‘Fucked up the poll this afternoon’: why UKrant shut down the survey on diversity

Every day, the editorial staff at the UKrant wonders: What are we writing about, why are we writing about it, and how are we writing about it? ‘At UKrant’, an irregular column, we take a look behind the scenes.

Last week, UKrant published a survey that we’d set up in conjunction with eighteen other research university and university of applied sciences newspapers. It was the first large-scale study about how people experience diversity and inclusivity in higher education, focusing on the question: should we do more or have we gone too far?

Or it would have been, if things hadn’t taken a turn.

The website GeenStijl got a hold of the survey, and treated it as they do most things, with a decided lack of reverence.
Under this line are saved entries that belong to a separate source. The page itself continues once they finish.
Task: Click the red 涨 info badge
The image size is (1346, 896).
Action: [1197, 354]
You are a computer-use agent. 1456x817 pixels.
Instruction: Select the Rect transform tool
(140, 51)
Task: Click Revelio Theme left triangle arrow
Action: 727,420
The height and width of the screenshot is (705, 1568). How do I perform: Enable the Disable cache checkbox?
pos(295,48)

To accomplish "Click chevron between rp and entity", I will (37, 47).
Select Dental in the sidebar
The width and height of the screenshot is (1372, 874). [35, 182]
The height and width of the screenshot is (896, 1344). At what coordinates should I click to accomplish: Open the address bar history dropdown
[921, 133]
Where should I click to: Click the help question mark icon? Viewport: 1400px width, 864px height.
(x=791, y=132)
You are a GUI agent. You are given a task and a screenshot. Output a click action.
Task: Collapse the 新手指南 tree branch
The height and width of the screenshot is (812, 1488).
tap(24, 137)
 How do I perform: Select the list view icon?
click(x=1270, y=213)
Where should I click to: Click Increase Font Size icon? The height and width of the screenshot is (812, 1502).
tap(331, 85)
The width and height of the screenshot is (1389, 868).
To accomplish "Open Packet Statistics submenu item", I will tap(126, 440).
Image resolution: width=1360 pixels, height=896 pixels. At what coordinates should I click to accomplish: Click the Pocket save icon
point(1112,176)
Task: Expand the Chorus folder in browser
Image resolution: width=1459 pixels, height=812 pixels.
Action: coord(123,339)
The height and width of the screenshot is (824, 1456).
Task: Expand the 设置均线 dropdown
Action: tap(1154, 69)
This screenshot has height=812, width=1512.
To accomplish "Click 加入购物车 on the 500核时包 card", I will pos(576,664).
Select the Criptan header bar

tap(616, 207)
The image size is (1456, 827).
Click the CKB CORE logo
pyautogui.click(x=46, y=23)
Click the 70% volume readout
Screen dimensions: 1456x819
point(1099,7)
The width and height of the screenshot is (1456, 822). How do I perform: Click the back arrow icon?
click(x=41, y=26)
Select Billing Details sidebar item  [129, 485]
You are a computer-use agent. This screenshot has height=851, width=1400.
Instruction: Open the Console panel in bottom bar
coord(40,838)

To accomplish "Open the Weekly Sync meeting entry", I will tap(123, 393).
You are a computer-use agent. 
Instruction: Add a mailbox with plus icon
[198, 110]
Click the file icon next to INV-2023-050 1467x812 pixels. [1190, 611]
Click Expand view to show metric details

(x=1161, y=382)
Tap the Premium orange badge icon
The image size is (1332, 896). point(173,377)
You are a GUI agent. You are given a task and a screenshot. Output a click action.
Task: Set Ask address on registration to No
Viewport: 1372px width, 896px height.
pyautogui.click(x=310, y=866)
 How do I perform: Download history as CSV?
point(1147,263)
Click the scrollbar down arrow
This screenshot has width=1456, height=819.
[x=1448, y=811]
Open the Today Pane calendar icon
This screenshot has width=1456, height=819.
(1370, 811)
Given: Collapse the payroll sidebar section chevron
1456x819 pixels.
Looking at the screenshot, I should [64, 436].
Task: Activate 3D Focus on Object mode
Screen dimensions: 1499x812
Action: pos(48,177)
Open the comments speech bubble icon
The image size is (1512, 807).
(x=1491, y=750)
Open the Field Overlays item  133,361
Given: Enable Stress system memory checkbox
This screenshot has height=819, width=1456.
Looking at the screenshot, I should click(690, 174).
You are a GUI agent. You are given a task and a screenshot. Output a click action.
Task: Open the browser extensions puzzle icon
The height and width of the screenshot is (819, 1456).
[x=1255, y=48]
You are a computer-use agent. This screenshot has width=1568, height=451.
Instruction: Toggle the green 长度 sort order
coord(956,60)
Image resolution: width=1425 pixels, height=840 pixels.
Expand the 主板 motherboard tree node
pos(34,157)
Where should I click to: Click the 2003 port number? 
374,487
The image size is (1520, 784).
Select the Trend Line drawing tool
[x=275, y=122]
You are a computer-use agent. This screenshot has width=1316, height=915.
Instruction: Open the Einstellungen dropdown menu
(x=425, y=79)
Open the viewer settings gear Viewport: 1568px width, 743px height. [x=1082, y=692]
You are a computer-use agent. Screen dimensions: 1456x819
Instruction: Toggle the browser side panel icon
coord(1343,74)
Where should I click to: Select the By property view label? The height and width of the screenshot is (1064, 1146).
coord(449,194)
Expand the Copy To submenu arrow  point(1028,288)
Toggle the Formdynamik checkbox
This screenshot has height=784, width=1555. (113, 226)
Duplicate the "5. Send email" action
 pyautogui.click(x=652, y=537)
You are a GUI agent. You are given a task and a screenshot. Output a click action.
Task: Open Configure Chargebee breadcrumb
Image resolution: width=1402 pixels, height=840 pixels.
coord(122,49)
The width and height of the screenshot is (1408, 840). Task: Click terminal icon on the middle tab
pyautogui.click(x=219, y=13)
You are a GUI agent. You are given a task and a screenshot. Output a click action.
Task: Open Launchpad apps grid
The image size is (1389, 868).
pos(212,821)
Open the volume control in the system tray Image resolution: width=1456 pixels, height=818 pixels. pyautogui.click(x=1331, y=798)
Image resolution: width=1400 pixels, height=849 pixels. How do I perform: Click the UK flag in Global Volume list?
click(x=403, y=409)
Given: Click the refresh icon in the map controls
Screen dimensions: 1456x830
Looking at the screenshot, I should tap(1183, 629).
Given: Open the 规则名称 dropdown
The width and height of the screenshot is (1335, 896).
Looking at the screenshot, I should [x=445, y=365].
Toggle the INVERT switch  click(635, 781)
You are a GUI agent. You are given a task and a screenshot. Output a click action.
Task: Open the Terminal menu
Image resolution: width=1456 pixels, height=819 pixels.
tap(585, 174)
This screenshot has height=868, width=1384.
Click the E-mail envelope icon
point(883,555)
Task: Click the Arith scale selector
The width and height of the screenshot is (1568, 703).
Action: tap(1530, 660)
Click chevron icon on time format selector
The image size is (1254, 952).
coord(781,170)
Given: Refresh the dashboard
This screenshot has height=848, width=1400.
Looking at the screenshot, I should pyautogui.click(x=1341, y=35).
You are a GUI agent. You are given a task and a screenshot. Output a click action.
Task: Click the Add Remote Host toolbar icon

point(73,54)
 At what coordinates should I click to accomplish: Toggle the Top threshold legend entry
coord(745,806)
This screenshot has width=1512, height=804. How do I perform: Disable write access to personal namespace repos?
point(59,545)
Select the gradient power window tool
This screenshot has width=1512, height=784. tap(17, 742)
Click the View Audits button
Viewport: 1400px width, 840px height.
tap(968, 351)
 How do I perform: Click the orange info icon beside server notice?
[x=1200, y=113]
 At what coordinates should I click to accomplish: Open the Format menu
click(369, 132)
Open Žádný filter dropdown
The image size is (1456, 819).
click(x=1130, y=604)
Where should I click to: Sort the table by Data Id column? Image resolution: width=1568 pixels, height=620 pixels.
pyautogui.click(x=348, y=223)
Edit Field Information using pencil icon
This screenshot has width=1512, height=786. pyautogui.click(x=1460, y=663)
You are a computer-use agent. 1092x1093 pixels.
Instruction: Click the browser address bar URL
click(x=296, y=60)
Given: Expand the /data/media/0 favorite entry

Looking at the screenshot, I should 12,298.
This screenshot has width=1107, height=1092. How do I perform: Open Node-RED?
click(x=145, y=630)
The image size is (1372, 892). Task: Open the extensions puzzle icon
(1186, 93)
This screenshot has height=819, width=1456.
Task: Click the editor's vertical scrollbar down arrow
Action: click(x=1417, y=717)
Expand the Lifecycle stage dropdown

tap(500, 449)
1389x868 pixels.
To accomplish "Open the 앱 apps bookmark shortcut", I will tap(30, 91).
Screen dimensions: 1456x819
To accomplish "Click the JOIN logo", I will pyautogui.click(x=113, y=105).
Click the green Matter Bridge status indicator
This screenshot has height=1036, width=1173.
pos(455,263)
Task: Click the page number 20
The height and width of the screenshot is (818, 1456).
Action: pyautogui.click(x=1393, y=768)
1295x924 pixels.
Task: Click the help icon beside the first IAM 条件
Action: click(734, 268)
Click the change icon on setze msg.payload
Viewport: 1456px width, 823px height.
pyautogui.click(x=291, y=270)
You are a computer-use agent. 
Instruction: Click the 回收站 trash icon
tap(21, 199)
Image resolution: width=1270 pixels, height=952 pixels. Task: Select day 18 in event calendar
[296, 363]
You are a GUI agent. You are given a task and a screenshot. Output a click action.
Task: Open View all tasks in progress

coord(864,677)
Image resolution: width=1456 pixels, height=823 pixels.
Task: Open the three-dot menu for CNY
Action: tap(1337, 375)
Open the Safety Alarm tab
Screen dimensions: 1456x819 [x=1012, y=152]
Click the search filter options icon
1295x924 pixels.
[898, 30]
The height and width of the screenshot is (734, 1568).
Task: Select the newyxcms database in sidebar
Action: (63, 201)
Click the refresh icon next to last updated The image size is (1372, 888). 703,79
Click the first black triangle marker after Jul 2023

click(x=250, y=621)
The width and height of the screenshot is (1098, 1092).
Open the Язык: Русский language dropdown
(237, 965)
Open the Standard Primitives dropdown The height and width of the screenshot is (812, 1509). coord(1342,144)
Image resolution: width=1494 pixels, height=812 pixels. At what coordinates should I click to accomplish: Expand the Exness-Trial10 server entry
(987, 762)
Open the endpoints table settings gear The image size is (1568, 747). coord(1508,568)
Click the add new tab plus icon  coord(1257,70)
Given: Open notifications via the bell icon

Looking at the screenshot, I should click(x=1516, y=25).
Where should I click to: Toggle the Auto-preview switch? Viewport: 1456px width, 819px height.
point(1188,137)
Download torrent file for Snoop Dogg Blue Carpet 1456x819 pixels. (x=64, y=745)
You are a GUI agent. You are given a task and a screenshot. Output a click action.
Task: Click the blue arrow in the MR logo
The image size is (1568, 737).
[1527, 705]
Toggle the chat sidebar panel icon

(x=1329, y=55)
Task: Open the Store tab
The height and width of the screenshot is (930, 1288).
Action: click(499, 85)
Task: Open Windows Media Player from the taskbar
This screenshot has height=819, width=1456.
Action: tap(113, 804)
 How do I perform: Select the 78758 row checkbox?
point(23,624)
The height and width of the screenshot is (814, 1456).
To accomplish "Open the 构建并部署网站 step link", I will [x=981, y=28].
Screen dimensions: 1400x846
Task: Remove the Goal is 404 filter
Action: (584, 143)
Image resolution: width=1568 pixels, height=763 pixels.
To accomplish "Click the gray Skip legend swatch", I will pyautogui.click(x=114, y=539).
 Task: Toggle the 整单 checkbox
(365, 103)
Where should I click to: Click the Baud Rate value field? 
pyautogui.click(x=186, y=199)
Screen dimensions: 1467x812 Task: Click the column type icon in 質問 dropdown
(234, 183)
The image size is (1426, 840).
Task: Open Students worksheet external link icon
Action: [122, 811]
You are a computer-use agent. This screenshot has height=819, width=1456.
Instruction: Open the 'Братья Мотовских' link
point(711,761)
The editors talked about ‘diversity being shoved down people’s throats’, about ‘white students who obediently sit in the back in class’, about ‘gender-dysphoric green-haired women with a five o’clock shadow’, followed by a call to fill out the ‘non-binary decision tree’ (the survey).

Man, they must’ve had so much fun, those GeenStijl editors.

We’re not running away from ‘an undesired outcome’, because there is no such thing

Because of all this, we decided to shut down the survey on Wednesday morning (no doubt to more of the editors’ delight).

It wasn’t because ‘the results weren’t to our satisfaction’, according to one critic on Twitter, or because we’re ‘self-selecting our participants’, according to another. We’re not running away from ‘an undesired outcome’, because there is no such thing.

We’re also not, as another Twitter user assumed, ‘manually matching the surveys to our conclusion’, because we haven’t drawn any conclusions yet. That’s why the original article asked if universities had gone too far or if they hadn’t done enough.

We’re now shutting down the survey because it’s been filled out by hundreds of people from all over the country who don’t have anything to do with higher education but do have strong opinions on diversity. One response to the GeenStijl article spoke volumes: ‘Fucked up the poll this afternoon. Filled it out all the way and told them to fuck off with that inclusivity bullshit.’

Is the entire project doomed? Fortunately, it is not. Part of the data can be used and the project will continue, albeit slightly differently than initially devised. We’ll let you know more about this in December.

 Fucked up the poll this afternoon. Filled it out all the way and told them to fuck off with that inclusivity bullshit

Some people criticised the way the study had been set up. UG statistician and UKrant columnist Casper Albers says that GeenStijl didn’t hijack the study, as I wrote earlier, but that this situation shows that a public online questionnaire doesn’t constitute a study.

You can, he says, look at the distribution of participants across faculties, or where participants are originally from, but there are too many unknown (important) variables.

Albers: ‘Perhaps “woke” students are more likely to fill out the survey, or conversely, “anti-woke” ones. Usually, in studies like these, it’s the people who have more extreme opinions who are more inclined to participate than people who are more neutral.’

To find that out, though, you’d need to do a non-response study, in which you ask people why they didn’t fill out the survey. ‘Almost no one does that for studies like these, when it’s absolutely essential if you want to guarantee their reliability’, says Albers.

He also suggests only allowing answers submitted by participants with an email account at the educational institute and including two-step verification. That would prevent the data from being contaminated.

These are valuable remarks and suggestions, and we’ll discuss them with our fellow newspapers in the rest of the country.